When you’re evaluating the results of your classification project, there are two very important accuracy measures to consider that go beyond the standard hit rate: precision and recall. Why are these measures really important in classification? Well, Precision gives you an idea of how accurate your classifications are, and it answers the question what percentage of my positive results are actually positive? Recall tells you how good your classifications really are, and it answers the question what percentage of relevant results do I get? When you evaluate a machine learning algorithm, you need to keep both of these accuracy measures in mind so that you can find the best balance between them.

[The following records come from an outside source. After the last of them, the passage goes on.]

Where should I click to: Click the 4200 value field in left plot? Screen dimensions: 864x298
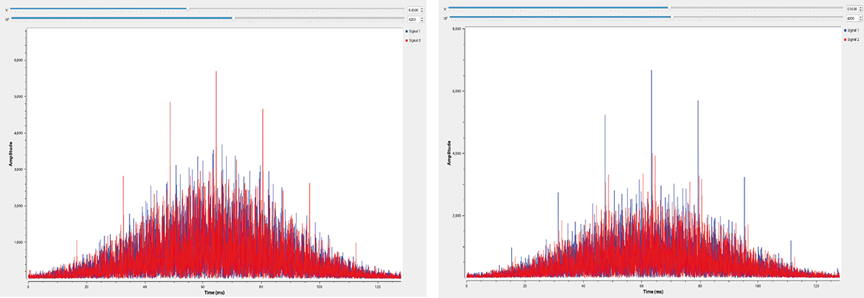413,19
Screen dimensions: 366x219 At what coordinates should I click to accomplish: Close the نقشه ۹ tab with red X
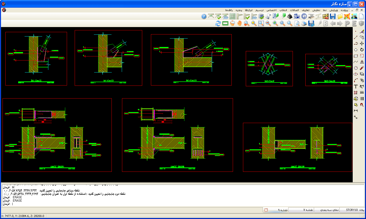tap(266, 210)
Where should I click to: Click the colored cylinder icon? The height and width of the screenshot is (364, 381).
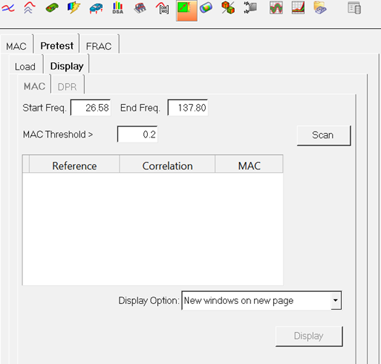206,8
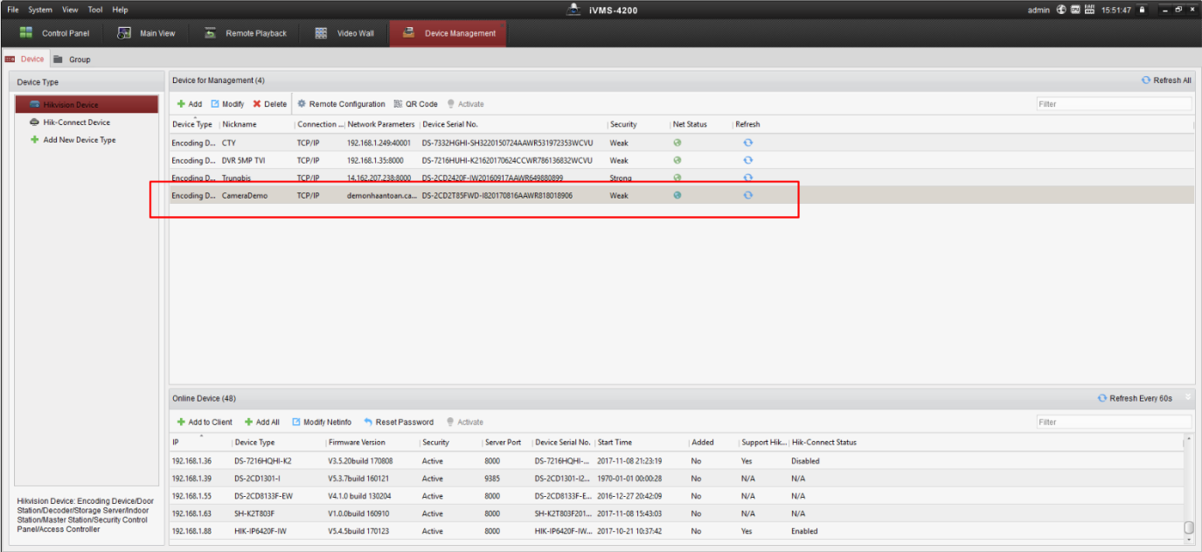The width and height of the screenshot is (1202, 552).
Task: Click the CPU usage icon in title bar
Action: [1075, 10]
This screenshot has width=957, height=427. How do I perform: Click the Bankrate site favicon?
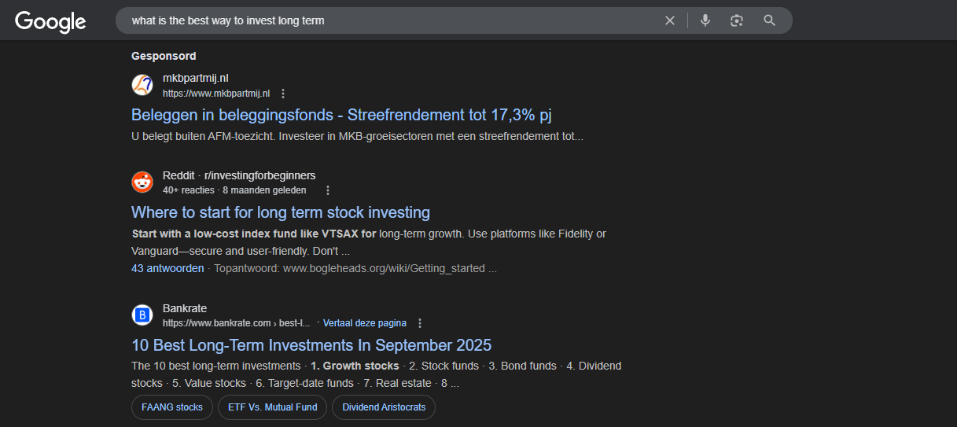pyautogui.click(x=142, y=315)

Precision, Recall, ROC curve, and Confusion matrix are some of the performance measures in classification problems. Among them, Precision and Recall play an important role to measure how well a classifier is performing on a set of test data. In general, there is no single metric that can be used to evaluate all classifiers under all circumstances. However, precision and recall are one such metrics that can be used to evaluate different classifiers under different conditions. In addition to these two metrics, another useful metric is the ROC curve which gives us a graphical view of how well our classifier performs at identifying positives as compared to negatives. This post will discuss these three metrics in detail along with an example using the Iris dataset from sklearn library using python.
Definition of Precision and Recall
The precision is basically defined as the ratio of correctly predicted positive classes to all predicted positive classes. It can be expressed mathematically as:
Precision = TP / (TP + FP) (where TP is True Positives and FP is False Positives)
The recall is simply defined as a ratio of correctly predicted positive classes to all actually existing positive classes. It can be expressed mathematically as:
Recall = TP / (TP + FN) (where FN is False Negative)
Precision-Recall Demonstration |
The ROC curve (Receiver Operating Characteristic) as we said earlier is based on these two measures, but it also includes a third measure, which adds up both values (recall + precision).In other words, you get an AUC(Area under the curve) value between 0 and 1. A value closer to 1 means that your model does better in predicting positives than negatives. An AUC value closer to 0 means that your model does worse than random chance at predicting positives or negatives.
Examples of Precision and Recall
Let's look at some examples for precision and recall, using a binary classification problem. For example, let's say we have a machine learning algorithm that is used to identify spam emails. We might have a dataset of emails that are known to be spam (the positive set) and another dataset of emails that are known not to be spam (the negative set). If our machine learning algorithm has an accuracy score of 90%, it means that out of all emails in our positive set, 90% were correctly identified as spam. Similarly, if it has an accuracy score of 10%, it means that out of all emails in our negative set, 10% were incorrectly identified as spam.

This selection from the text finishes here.